Enabling Intelligent Heterogeneous Sensor Teams to Find Hard Targets with Reinforcement Learning
Reinforcement learning (RL) is known for its well-publicized success in defeating humans at real-time strategy games like Dota 2 and Starcraft II. In these games, RL agents learn to optimally distribute teammate responsibility and utilize available resources to meet a common goal. These same attributes are required by autonomous sensor teams on reconnaissance missions. Centurion has demonstrated that heterogeneous RL agents can learn powerful strategies for taking real-time, coordinated actions to achieve high-level, mission goals. Stratagem leverages RL to develop intelligent remote sensing agents that collaborate to find hard targets, such as injured people or mobile threats.
Centurion employs the Advanced Framework for Simulation, Integration, and Modeling (AFSIM) as powerful virtual environment for remote sensing agents to explore and learn. The AFSIM baseline is a rich mission-level simulation tool that provides sensor models for a variety of domains including space, air, surface, and cyber.
Centurion Offers:
- Intelligent Decision-Making: Cognitive agents trained with RL are dynamic enough to make real-time decisions based on the current state of the environment. At the same time, agents perform long-term planning such as learning collaborative strategies to leverage the strengths of each individual.

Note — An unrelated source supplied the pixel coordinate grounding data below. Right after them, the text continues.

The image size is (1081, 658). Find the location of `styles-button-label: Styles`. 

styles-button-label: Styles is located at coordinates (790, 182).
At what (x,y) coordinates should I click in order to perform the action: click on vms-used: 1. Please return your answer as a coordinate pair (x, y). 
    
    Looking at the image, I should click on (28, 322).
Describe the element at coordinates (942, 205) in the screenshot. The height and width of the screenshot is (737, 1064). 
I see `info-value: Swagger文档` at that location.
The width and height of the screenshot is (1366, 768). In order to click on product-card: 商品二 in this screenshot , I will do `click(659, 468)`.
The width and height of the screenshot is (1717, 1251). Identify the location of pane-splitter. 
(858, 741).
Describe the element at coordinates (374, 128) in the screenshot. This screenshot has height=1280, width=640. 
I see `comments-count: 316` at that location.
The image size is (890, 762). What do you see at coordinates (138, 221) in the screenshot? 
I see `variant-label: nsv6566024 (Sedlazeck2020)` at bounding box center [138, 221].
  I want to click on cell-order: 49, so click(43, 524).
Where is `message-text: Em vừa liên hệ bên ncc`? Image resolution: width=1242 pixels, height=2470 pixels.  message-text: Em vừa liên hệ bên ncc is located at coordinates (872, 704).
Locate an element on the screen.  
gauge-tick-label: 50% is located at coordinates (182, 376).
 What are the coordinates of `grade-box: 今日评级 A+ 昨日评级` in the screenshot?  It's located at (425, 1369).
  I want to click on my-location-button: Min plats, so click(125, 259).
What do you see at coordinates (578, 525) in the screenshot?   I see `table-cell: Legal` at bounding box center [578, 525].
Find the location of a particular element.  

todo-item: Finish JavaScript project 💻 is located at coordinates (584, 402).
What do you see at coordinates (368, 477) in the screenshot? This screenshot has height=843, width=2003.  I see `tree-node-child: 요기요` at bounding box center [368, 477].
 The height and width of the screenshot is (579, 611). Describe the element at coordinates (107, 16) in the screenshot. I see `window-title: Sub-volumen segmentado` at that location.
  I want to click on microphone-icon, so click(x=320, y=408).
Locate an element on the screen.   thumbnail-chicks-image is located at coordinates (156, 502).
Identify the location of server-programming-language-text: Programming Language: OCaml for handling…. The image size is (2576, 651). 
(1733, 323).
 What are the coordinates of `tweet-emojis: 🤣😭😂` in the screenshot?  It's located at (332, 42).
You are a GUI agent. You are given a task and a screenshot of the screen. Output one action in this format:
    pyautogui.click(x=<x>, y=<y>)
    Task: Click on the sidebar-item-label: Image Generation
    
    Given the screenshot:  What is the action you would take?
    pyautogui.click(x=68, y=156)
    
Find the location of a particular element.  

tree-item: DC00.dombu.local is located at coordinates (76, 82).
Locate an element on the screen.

- AFSIM Interfaces: The Centurion team has expanded upon the existing AFSIM interfaces to improve RL agent access to existing AFSIM sensor and processor models. To facilitate training agents, Stratagem has gained expertise in building custom scenarios, reward functions, and observation structures within the AFSIM simulation environment.
- Cutting-Edge Automation: Stratagem uses the latest advancements in hyperparameter optimization (HPO) and automatic reward shaping to streamline the training process and maximize the performance of the resulting model. We applied state-of-the-art HPO techniques developed for supervised learning to multi-agent RL which lead to significantly improved agents. Our research paper on this topic is currently in review for release and publication.
- Interpretable RL: Stratagem has developed a suite of intuitive visualization tools to look inside the black box of RL. These include new ways to represent the episode, heatmaps showing frequent agent locations, and plotting internal agent metrics. These graphics improve understanding of agent decision processes to enable interpretability and boost user confidence.
- High Performance Computing: At its core, Centurion runs as a distributed application. This allows for accelerated training through massive parallelization on the DoD’s high-performance computing resources. This capability has enabled faster development and prototyping as the Centurion team explored increasingly more complex AFSIM scenarios.